WHAT NEEDS TO BE DONE:
Write out, without any change, the lines in the material below that run from the line with "Given: Tap the Nem humidity droplet icon" through the line with "You are a computer-use agent. This", both included.

═════ DATA PROVIDED

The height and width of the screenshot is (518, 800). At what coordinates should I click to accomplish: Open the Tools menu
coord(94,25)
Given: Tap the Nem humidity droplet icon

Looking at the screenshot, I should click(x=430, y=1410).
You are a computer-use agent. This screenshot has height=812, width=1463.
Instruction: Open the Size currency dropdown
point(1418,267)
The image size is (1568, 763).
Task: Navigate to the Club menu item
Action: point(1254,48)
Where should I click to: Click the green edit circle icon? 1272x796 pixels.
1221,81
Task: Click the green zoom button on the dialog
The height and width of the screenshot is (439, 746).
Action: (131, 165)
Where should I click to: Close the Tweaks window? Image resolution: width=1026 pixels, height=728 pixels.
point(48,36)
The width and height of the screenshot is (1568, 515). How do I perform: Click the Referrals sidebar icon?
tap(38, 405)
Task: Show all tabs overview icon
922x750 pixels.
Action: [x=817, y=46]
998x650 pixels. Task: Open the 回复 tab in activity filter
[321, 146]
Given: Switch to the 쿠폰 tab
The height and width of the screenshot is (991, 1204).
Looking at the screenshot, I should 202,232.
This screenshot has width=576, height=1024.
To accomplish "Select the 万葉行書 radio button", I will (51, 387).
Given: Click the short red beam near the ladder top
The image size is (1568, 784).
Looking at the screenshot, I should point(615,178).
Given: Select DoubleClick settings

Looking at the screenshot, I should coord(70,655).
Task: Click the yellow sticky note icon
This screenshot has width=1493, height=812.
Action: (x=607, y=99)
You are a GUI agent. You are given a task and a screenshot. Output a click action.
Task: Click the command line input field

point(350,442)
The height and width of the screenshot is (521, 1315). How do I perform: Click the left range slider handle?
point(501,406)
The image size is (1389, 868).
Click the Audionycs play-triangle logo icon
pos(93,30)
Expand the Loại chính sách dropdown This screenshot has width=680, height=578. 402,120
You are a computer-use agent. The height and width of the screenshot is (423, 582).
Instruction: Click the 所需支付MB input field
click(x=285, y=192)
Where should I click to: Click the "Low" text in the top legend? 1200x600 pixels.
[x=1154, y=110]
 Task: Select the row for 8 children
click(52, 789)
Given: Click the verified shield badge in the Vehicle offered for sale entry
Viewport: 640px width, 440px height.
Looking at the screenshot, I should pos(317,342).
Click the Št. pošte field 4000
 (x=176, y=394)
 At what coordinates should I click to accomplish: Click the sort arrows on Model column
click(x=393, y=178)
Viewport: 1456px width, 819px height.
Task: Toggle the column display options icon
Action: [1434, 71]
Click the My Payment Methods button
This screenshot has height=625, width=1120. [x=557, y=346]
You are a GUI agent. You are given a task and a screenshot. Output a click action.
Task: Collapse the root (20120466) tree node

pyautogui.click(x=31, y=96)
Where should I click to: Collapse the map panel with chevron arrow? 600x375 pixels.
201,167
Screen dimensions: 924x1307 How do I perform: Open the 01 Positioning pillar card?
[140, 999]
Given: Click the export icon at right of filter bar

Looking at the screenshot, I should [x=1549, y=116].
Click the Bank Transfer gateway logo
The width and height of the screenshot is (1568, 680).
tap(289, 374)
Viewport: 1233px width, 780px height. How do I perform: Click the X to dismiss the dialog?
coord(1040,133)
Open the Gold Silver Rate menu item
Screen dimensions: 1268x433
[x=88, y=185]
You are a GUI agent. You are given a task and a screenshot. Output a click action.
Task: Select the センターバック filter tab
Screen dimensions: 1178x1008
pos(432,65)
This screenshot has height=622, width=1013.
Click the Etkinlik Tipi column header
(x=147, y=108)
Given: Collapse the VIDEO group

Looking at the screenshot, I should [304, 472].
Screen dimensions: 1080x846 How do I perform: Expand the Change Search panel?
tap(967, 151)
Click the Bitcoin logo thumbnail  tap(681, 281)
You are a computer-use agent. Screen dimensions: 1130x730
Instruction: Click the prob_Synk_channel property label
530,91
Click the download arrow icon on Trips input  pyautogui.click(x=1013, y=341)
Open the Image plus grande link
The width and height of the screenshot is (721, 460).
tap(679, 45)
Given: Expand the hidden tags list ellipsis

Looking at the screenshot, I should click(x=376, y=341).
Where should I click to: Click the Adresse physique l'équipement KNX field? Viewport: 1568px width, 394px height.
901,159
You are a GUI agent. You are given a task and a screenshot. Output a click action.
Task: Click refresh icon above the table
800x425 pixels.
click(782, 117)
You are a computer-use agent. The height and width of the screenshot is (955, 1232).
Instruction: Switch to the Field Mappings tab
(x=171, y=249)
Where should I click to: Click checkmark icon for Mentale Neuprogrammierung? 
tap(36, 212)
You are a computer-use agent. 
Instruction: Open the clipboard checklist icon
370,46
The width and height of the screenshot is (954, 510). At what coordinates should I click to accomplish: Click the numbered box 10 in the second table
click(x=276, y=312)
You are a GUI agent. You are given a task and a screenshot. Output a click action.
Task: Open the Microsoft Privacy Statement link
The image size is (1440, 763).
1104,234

══════════

OUTPUT FOR THIS EXERCISE:
Given: Tap the Nem humidity droplet icon

Looking at the screenshot, I should click(x=430, y=1410).
You are a computer-use agent. This screenshot has height=812, width=1463.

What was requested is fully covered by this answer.